• WHAT IS REQUIRED:
Exactly the lines from the one containing "Task: Open process" to the final line below should be output, and no others.

[Stored entries]

----------

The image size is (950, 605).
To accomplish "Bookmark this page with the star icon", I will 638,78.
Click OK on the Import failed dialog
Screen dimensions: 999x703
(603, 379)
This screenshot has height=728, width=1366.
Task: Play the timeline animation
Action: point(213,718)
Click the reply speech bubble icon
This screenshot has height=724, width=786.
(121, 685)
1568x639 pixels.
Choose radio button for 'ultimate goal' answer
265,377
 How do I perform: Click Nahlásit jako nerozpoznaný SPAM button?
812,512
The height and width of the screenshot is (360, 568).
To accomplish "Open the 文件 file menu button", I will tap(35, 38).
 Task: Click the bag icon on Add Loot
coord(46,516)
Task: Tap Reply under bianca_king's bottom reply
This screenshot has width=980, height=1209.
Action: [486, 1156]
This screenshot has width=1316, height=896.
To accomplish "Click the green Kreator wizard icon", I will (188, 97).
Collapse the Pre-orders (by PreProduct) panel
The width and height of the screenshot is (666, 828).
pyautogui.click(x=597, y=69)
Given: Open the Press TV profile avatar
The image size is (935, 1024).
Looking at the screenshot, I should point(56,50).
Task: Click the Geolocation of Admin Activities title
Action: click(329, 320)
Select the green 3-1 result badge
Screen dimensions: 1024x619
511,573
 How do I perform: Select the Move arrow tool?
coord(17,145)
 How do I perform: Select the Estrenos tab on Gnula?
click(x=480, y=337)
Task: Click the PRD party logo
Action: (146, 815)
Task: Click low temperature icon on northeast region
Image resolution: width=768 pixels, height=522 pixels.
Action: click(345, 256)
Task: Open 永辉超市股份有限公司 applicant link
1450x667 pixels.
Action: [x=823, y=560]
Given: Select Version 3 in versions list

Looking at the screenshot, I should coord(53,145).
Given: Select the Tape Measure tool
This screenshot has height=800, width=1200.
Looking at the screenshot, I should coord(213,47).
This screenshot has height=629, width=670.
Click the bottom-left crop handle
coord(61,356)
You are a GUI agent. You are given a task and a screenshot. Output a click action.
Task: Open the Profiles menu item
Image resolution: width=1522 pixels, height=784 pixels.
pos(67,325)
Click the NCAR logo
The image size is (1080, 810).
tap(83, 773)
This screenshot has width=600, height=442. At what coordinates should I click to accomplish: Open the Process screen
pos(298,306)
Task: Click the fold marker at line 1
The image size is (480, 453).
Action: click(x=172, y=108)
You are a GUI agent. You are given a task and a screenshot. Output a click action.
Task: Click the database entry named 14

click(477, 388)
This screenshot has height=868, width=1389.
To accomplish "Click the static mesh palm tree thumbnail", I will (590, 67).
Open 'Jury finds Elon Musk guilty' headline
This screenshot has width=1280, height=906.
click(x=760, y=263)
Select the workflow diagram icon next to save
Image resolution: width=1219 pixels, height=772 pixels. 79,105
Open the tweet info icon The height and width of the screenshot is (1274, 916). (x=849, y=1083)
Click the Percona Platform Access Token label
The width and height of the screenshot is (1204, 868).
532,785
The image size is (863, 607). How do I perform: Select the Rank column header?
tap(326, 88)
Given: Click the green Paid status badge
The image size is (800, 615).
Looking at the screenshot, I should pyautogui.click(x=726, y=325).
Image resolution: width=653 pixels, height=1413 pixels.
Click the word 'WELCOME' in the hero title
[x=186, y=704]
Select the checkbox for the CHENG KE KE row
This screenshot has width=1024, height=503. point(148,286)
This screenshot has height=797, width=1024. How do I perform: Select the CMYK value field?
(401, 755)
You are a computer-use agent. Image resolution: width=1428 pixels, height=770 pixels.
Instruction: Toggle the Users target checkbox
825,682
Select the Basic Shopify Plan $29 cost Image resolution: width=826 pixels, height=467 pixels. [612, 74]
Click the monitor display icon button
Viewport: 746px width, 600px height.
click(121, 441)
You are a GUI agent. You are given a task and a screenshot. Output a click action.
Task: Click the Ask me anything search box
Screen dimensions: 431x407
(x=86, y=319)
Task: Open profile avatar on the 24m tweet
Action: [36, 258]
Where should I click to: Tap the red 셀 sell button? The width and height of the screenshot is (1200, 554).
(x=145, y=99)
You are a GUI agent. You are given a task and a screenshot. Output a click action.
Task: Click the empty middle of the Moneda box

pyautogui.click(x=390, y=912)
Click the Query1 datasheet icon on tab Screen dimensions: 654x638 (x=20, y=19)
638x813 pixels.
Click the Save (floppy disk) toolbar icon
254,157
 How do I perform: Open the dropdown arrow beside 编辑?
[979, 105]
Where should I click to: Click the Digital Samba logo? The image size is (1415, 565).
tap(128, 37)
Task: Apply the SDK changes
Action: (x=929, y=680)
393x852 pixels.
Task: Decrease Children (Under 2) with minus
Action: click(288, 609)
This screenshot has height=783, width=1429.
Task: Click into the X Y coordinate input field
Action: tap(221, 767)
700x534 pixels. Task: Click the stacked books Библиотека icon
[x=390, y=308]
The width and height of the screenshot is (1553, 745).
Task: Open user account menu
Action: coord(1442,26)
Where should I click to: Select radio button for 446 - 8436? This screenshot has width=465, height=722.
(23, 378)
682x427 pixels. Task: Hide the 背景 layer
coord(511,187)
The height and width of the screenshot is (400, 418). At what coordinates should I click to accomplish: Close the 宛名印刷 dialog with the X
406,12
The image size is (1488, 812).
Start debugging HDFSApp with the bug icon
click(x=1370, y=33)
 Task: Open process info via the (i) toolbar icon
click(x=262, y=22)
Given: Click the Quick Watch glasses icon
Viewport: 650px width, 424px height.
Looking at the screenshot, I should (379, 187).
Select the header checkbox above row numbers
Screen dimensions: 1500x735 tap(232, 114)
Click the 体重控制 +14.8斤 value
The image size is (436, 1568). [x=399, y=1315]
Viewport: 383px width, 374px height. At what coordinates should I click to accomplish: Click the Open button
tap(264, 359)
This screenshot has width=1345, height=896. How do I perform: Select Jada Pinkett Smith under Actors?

----------

• RESPONSE FOR THIS EXERCISE:
 Task: Open process info via the (i) toolbar icon
click(x=262, y=22)
Given: Click the Quick Watch glasses icon
Viewport: 650px width, 424px height.
Looking at the screenshot, I should (379, 187).
Select the header checkbox above row numbers
Screen dimensions: 1500x735 tap(232, 114)
Click the 体重控制 +14.8斤 value
The image size is (436, 1568). [x=399, y=1315]
Viewport: 383px width, 374px height. At what coordinates should I click to accomplish: Click the Open button
tap(264, 359)
This screenshot has width=1345, height=896. How do I perform: Select Jada Pinkett Smith under Actors?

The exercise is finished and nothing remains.